Activation of peroxisome proliferator-activated receptor δ induces fatty acid β-oxidation in skeletal muscle and attenuates metabolic syndrome

Abstract

In this study, we defined the role of peroxisome proliferator-activated receptor β/δ (PPARδ) in metabolic homeostasis by using subtype selective agonists. Analysis of rat L6 myotubes treated with the PPARδ subtype-selective agonist, GW501516, by the Affymetrix oligonucleotide microarrays revealed that PPARδ controls fatty acid oxidation by regulating genes involved in fatty acid transport, β-oxidation, and mitochondrial respiration. Similar PPARδ-mediated gene activation was observed in the skeletal muscle of GW501516-treated mice. Accordingly, GW501516 treatment induced fatty acid β-oxidation in L6 myotubes as well as in mouse skeletal muscles. Administration of GW501516 to mice fed a high-fat diet ameliorated diet-induced obesity and insulin resistance, an effect accompanied by enhanced metabolic rate and fatty acid β-oxidation, proliferation of mitochondria, and a marked reduction of lipid droplets in skeletal muscles.
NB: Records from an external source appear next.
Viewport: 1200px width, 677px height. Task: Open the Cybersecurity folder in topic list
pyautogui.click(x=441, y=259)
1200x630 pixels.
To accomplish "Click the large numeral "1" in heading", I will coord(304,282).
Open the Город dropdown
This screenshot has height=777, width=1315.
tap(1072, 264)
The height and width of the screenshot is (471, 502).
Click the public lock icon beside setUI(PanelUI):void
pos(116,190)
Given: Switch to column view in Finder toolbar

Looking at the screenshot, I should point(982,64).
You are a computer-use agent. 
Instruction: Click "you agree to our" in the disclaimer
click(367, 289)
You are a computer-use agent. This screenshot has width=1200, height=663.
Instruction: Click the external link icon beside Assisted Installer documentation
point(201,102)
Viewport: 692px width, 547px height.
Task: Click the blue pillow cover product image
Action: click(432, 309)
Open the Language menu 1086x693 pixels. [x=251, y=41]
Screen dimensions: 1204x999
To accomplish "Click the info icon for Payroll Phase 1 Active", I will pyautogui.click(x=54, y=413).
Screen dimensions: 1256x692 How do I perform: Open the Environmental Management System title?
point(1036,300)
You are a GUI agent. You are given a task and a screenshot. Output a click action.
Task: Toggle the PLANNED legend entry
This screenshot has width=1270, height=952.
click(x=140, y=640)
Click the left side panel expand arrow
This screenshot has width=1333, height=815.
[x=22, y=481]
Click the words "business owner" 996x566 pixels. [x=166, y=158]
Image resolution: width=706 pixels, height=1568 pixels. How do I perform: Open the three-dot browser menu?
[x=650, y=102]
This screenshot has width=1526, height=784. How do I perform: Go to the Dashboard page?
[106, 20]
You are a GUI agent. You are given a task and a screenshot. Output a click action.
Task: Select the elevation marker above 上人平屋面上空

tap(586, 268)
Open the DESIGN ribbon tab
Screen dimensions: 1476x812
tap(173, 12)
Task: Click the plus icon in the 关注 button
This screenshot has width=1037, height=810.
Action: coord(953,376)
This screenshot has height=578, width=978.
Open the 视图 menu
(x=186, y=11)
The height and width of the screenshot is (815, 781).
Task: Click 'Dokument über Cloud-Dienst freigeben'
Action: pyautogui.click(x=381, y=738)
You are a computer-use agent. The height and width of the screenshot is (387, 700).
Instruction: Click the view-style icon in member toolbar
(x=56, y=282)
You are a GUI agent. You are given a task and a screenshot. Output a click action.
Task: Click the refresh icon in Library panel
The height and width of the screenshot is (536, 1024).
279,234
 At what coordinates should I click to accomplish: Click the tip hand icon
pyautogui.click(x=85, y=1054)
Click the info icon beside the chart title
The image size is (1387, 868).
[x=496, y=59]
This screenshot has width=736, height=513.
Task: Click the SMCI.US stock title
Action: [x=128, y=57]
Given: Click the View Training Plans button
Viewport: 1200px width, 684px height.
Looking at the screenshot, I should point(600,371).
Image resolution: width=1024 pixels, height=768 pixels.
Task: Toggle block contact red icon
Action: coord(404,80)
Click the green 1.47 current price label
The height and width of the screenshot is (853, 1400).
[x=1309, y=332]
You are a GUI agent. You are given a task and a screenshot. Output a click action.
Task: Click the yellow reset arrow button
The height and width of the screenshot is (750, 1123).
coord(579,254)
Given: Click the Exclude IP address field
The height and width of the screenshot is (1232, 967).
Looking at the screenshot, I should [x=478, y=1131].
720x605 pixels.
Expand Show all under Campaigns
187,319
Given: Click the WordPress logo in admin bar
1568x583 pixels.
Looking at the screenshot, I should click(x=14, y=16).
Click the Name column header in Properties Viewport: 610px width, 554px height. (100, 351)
Despite a modest body weight change relative to vehicle-treated mice, GW501516 treatment also markedly improved diabetes as revealed by the decrease in plasma glucose and blood insulin levels in genetically obese ob / ob mice. These data suggest that PPARδ is pivotal to control the program for fatty acid oxidation in the skeletal muscle, thereby ameliorating obesity and insulin resistance through its activation in obese animals.